Given instruction: Can you reproduce the listing below with "GUI agent" replaced by "screen agent" everywhere it occurs, changing nothing else?

Supplied data:
^^^^^^^^
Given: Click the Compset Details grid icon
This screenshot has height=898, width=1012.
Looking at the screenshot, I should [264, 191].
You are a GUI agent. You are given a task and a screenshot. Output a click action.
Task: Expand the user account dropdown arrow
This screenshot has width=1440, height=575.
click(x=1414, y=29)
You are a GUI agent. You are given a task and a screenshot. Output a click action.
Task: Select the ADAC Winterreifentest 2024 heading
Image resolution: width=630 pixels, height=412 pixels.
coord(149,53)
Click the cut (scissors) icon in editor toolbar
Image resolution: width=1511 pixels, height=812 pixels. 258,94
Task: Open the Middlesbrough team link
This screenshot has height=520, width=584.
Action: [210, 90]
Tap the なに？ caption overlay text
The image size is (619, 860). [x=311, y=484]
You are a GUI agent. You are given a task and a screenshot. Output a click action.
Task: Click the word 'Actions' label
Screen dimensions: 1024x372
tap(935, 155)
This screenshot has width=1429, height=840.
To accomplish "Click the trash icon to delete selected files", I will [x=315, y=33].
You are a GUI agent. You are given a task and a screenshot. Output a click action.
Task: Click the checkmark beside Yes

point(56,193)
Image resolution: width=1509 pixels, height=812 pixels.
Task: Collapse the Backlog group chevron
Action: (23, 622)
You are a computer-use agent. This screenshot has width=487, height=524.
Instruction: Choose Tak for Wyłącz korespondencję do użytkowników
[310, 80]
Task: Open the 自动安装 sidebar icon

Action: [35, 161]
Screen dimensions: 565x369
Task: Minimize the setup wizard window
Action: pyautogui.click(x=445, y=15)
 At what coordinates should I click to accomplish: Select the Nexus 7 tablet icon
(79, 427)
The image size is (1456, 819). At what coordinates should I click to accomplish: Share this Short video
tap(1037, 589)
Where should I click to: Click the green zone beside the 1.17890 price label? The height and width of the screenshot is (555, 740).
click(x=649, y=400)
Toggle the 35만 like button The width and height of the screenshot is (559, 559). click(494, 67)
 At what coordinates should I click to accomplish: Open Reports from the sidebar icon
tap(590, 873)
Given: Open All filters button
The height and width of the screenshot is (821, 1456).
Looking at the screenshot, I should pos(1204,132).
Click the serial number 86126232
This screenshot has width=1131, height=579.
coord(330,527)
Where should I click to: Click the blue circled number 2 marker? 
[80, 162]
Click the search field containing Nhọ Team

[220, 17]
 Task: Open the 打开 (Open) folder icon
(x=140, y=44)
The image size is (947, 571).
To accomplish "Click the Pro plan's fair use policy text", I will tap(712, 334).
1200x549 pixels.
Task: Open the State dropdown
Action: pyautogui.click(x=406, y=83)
^^^^^^^^
Correct result:
Given: Click the Compset Details grid icon
This screenshot has height=898, width=1012.
Looking at the screenshot, I should [264, 191].
You are a screen agent. You are given a task and a screenshot. Output a click action.
Task: Expand the user account dropdown arrow
This screenshot has width=1440, height=575.
click(x=1414, y=29)
You are a screen agent. You are given a task and a screenshot. Output a click action.
Task: Select the ADAC Winterreifentest 2024 heading
Image resolution: width=630 pixels, height=412 pixels.
coord(149,53)
Click the cut (scissors) icon in editor toolbar
Image resolution: width=1511 pixels, height=812 pixels. 258,94
Task: Open the Middlesbrough team link
This screenshot has height=520, width=584.
Action: [210, 90]
Tap the なに？ caption overlay text
The image size is (619, 860). [x=311, y=484]
You are a screen agent. You are given a task and a screenshot. Output a click action.
Task: Click the word 'Actions' label
Screen dimensions: 1024x372
tap(935, 155)
This screenshot has width=1429, height=840.
To accomplish "Click the trash icon to delete selected files", I will [x=315, y=33].
You are a screen agent. You are given a task and a screenshot. Output a click action.
Task: Click the checkmark beside Yes

point(56,193)
Image resolution: width=1509 pixels, height=812 pixels.
Task: Collapse the Backlog group chevron
Action: (23, 622)
You are a computer-use agent. This screenshot has width=487, height=524.
Instruction: Choose Tak for Wyłącz korespondencję do użytkowników
[310, 80]
Task: Open the 自动安装 sidebar icon

Action: [35, 161]
Screen dimensions: 565x369
Task: Minimize the setup wizard window
Action: pyautogui.click(x=445, y=15)
 At what coordinates should I click to accomplish: Select the Nexus 7 tablet icon
(79, 427)
The image size is (1456, 819). At what coordinates should I click to accomplish: Share this Short video
tap(1037, 589)
Where should I click to: Click the green zone beside the 1.17890 price label? The height and width of the screenshot is (555, 740).
click(x=649, y=400)
Toggle the 35만 like button The width and height of the screenshot is (559, 559). click(494, 67)
 At what coordinates should I click to accomplish: Open Reports from the sidebar icon
tap(590, 873)
Given: Open All filters button
The height and width of the screenshot is (821, 1456).
Looking at the screenshot, I should pos(1204,132).
Click the serial number 86126232
This screenshot has width=1131, height=579.
coord(330,527)
Where should I click to: Click the blue circled number 2 marker? 
[80, 162]
Click the search field containing Nhọ Team

[220, 17]
 Task: Open the 打开 (Open) folder icon
(x=140, y=44)
The image size is (947, 571).
To accomplish "Click the Pro plan's fair use policy text", I will tap(712, 334).
1200x549 pixels.
Task: Open the State dropdown
Action: pyautogui.click(x=406, y=83)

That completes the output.